Your Tuesday Briefing: Kenya’s Next President?

Good morning. We’re covering uncertain election results in Kenya and a possible prisoner swap between Russia and the U.S.

Kenya’s vice president, William Ruto, won the country’s presidential election, the head of the electoral commission said yesterday. The result came days after a cliffhanger vote.

Ruto gained 50.5 percent of the vote, narrowly defeating Raila Odinga, a former prime minister, said a top official. That percentage is enough to avert a runoff vote, but a majority of election commissioners refused to verify the results. Here are live updates.

An official, speaking on behalf of four of the seven electors, said the panel could not take ownership of the results because of the “opaque nature” of the election’s handling. Kenyan law allows for an election result to be challenged within one week — a prospect that many observers viewed as a near certainty.
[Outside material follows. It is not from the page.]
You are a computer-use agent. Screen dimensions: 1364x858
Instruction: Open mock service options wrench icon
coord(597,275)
Hundreds of Ukrainian civilians, mainly men, have gone missing in the five months of the war in Ukraine.

They have been detained by Russian troops or their proxies and held with little food in basements, police stations and filtration camps in Russian-controlled areas of Ukraine. Many said they had suffered beatings and sometimes electrical shocks, though Russia has denied torturing or killing Ukrainian civilians. The U.N. says hundreds have disappeared into Russian jails.

One 37-year-old auto mechanic, Vasiliy, was seized by Russian soldiers when he was walking in his home village with his wife and a neighbor. That was the beginning of six weeks of “hell,” he said.
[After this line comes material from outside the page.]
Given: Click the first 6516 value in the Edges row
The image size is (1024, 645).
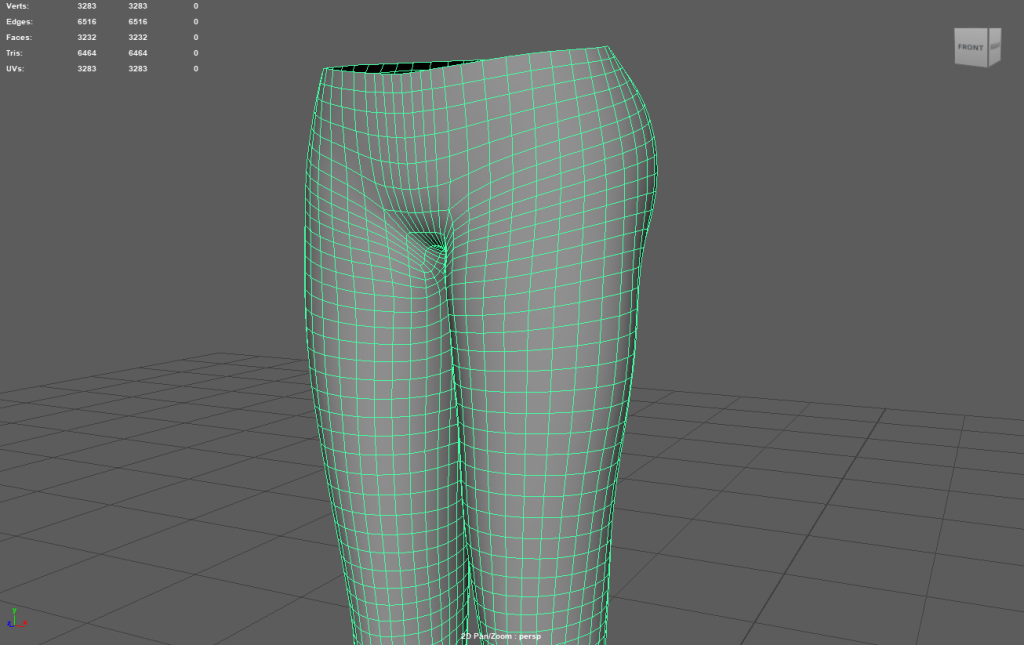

Shunted from one place of detention to another, he was beaten and repeatedly subjected to electrical shocks under interrogation, with little understanding of where he was or why he was being held. “It was shaming, maddening, but I came out alive,” he said. “It could have been worse. Some people were shot.”

Prisoners: Brittney Griner, the U.S. basketball star, appealed her conviction. A senior Russian diplomat spoke of a possible prisoner swap.
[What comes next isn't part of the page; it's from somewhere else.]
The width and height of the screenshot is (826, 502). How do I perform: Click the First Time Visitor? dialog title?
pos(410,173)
Fighting: Russia has been firing shells from near a nuclear plant in an effort to thwart a Ukrainian counteroffensive in Kherson. The move has added to fears of a nuclear accident and has blunted Ukraine’s progress. Here are live updates.

Economy: Ukrainian factories are moving west, away from Russian bombs, causing a land rush.

A military-appointed court in Myanmar convicted Aung San Suu Kyi on new corruption charges yesterday.

The verdict adds six years to the ousted civilian leader’s imprisonment — she is already serving 11 years on half a dozen counts — for a total of 17 years. Still ahead are trials on nine more charges with a potential maximum sentence of 122 years. At 77, the Nobel Peace laureate and onetime democracy icon has spent 17 of the past 33 years in detention, mainly under house arrest.

Yesterday’s charges centered on land and construction deals related to an organization she ran until her arrest. Defenders say they are trumped up to silence her. In recent weeks, a Japanese journalist and two well-known models have also been detained.

Conditions: Aung San Suu Kyi is kept by herself in a cell measuring about 200 square feet (about 18 square meters). Daytime temperatures can surpass 100 degrees Fahrenheit (about 38 Celsius), but there is no air conditioning.

Context: An estimated 12,000 people are in detention for opposing military rule. Many have been tortured or sentenced in brief trials without lawyers. Last month, the junta hanged four pro-democracy activists. It has promised more executions.

Worker productivity tools, once common in lower-paying jobs, are spreading to more white-collar roles.

Companies say the monitoring tools can yield efficiency and accountability. But in interviews with The Times, workers describe being tracked as “demoralizing,” “humiliating” and “toxic.”

India became independent from Britain 75 years ago yesterday. But trouble was already afoot. Britain had haphazardly left the subcontinent after nearly three centuries of colonial rule and had divided the land into Hindu-majority India and Muslim-majority Pakistan.

The bloody partition caused one of the biggest migrations in history, as once-mixed communities rushed in opposite directions to new homelands. As many as 20 million people fled communal violence. Up to two million people were killed.

Now, 75 years later, nationalist fervor and mutual suspicion have hardened into rigid divisions. Despite a vast shared heritage, India and Pakistan remain estranged, their guns fixed on each other and diplomatic ties all but nonexistent.

Visual history: Here are historical photos of the schism.

Connection: A YouTube channel based in Pakistan has reunited relatives separated by the partition.